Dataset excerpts
===============

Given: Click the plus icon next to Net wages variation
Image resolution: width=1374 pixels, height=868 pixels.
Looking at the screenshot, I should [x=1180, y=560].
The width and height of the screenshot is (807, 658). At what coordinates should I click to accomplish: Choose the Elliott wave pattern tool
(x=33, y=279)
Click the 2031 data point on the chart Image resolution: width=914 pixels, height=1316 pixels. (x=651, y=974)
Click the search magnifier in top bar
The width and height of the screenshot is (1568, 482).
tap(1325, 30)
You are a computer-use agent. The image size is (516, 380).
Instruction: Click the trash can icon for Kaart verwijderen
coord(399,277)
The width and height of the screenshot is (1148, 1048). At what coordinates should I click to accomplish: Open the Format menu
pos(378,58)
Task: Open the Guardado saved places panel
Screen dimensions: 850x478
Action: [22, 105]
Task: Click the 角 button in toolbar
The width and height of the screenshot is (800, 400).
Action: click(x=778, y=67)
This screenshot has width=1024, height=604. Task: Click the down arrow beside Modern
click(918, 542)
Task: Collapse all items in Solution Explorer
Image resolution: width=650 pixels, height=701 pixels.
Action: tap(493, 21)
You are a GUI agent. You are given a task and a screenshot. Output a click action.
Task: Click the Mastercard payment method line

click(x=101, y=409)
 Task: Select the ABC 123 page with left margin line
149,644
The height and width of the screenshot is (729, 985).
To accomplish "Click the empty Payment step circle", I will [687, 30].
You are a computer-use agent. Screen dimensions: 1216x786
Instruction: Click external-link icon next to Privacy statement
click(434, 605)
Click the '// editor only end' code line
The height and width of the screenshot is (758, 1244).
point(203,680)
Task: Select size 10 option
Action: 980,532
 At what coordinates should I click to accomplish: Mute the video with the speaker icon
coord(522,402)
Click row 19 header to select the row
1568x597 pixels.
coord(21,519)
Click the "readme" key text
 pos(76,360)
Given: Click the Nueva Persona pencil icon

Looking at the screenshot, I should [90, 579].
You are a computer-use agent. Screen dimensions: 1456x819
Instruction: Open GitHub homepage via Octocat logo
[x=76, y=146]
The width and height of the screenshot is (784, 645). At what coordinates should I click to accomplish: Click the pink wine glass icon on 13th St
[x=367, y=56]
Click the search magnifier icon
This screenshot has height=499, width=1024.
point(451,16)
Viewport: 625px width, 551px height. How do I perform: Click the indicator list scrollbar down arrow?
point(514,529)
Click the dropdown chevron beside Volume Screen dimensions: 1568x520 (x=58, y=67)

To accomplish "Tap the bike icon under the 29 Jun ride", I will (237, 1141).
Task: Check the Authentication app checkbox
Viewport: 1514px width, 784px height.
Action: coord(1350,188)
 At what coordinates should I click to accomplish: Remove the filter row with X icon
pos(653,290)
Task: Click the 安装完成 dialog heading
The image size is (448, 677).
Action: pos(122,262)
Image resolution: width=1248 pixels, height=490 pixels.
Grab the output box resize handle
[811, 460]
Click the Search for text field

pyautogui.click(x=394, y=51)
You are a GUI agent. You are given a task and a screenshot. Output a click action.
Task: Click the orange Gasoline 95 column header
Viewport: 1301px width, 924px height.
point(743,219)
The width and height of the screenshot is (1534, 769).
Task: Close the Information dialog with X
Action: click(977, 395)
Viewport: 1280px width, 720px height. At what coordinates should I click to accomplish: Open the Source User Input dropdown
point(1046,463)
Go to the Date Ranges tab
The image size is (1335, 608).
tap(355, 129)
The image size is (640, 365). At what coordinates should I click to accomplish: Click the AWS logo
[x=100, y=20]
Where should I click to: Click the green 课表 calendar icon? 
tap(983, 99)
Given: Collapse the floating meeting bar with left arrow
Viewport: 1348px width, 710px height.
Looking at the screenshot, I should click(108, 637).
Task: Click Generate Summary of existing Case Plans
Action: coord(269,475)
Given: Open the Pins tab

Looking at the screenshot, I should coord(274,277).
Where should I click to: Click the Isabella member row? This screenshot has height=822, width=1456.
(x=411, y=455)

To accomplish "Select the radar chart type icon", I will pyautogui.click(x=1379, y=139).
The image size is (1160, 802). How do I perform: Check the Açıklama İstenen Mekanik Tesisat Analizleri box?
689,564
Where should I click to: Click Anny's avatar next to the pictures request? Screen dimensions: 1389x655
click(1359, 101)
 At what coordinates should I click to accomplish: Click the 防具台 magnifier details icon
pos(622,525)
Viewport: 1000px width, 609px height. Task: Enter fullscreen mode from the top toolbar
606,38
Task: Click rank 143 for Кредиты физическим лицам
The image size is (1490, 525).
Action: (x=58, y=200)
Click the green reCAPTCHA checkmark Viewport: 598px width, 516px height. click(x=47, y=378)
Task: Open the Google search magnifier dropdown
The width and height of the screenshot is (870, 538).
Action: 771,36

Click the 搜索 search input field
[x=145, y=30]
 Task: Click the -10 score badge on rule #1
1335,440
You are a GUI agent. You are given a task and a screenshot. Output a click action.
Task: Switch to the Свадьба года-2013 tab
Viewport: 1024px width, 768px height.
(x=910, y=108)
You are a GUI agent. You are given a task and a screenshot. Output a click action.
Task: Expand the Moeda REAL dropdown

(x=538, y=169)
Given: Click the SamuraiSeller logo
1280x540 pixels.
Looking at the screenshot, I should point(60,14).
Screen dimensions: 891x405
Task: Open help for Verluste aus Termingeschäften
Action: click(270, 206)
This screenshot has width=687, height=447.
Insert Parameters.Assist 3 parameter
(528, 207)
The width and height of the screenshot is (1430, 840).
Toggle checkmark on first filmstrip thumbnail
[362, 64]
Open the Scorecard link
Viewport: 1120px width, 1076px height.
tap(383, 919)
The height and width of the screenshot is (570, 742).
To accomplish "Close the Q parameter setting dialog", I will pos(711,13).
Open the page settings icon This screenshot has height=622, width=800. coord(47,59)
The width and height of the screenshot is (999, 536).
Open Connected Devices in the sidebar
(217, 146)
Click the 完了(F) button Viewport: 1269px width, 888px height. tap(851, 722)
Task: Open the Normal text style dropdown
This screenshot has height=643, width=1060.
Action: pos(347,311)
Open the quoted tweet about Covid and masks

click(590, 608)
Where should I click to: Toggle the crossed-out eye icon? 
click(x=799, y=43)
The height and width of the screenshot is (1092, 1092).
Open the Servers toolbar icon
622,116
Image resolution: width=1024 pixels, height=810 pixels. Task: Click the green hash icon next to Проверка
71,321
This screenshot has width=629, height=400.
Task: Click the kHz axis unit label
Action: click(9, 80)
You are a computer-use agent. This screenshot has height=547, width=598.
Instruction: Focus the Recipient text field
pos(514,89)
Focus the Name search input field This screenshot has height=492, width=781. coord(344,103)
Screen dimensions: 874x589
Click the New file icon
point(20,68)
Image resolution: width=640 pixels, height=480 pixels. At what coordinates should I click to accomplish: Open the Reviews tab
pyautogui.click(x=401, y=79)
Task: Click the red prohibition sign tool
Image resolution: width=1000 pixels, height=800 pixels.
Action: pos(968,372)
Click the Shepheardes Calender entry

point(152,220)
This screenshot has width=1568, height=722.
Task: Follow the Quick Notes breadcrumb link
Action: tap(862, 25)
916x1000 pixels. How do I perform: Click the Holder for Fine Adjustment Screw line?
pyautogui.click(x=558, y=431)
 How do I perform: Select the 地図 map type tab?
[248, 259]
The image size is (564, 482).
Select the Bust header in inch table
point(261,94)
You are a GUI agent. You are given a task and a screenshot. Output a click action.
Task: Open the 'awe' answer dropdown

===============

Aim of the exercise – Among the records above, find each line holding the string "computer" and pull it out.

Response box –
You are a computer-use agent. The image size is (516, 380).
You are a computer-use agent. Screen dimensions: 1216x786
You are a computer-use agent. Screen dimensions: 1456x819
You are a computer-use agent. This screenshot has height=547, width=598.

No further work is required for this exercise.